Clinical judgment must be used to identify which people are suitable for NHS or Public Health funded referral to lifestyle weight management services. Although they particularly benefit the obese, NICE 2014 recommends that overweight people should be referred if capacity allows and that there should be no upper BMI or age limit for referral.

If people are not ready for referral, then a follow-up appointment should be agreed and organised.

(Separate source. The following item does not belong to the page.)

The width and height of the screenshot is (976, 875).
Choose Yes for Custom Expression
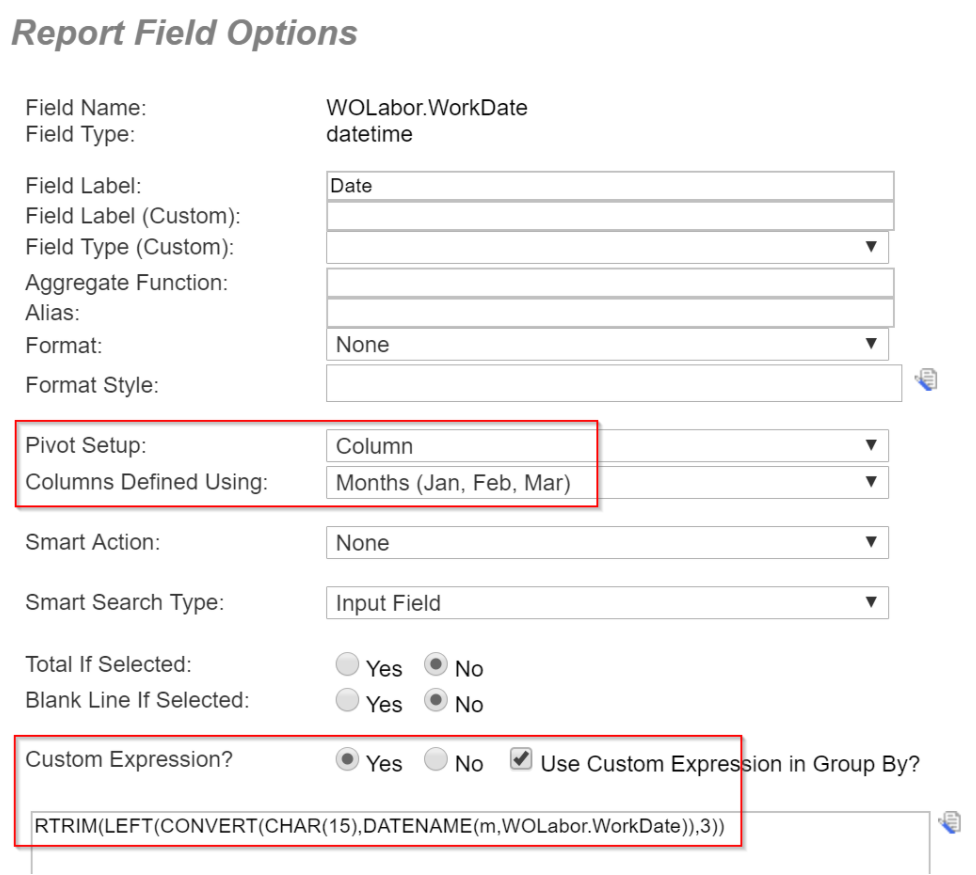(x=347, y=759)
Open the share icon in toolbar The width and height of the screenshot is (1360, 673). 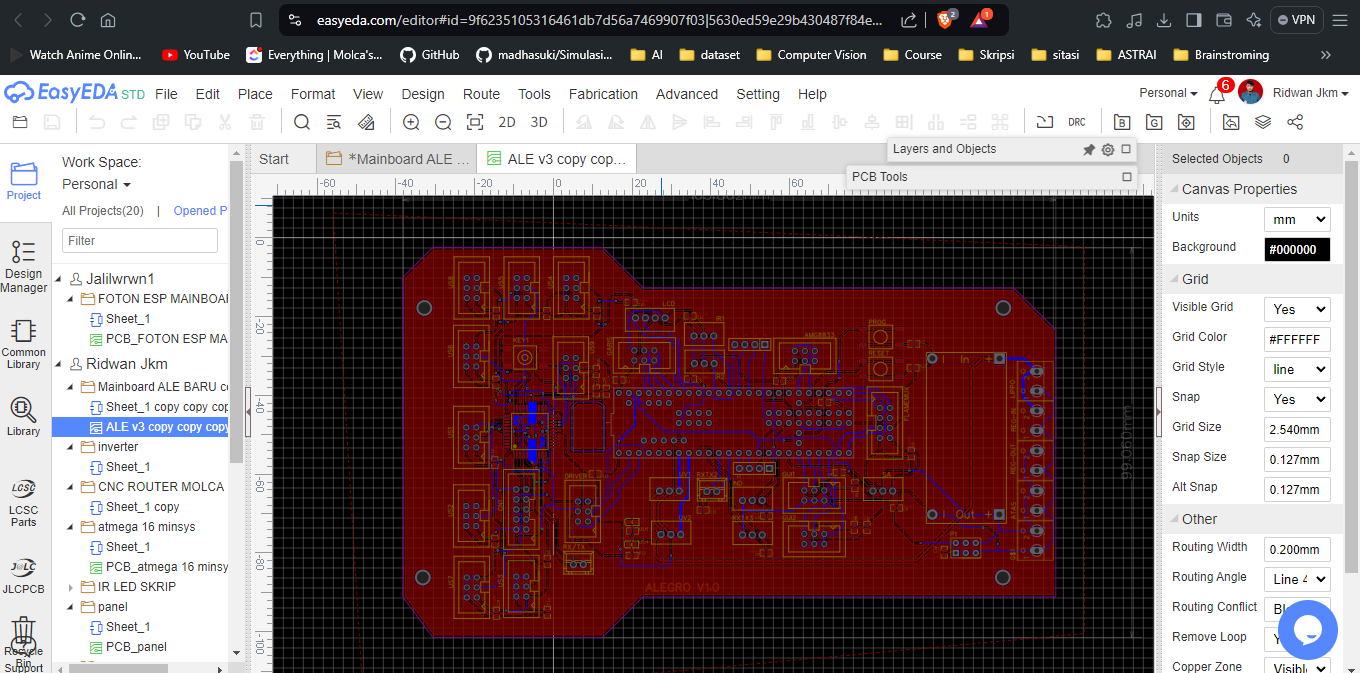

For referral on the NHS or via Public Health pathways, the latest NICE guidance (2014) recommends that programmes are commissioned which have the following core components of best practice:

– programme addresses dietary intake, physical activity levels and behaviour change, and is developed by a multidisciplinary team

– it lasts at least three months with sessions (including a weigh-in) at least weekly or fortnightly

– focus on life-long lifestyle change and prevention of future weight gain

– achievable goals for are agreed at different stages tailored to individuals needs and goals

– specific dietary targets are agreed

– physical activity sessions are led by a qualified instructor

– use behaviour change methods

– programmes are tailored to different ethnic groups.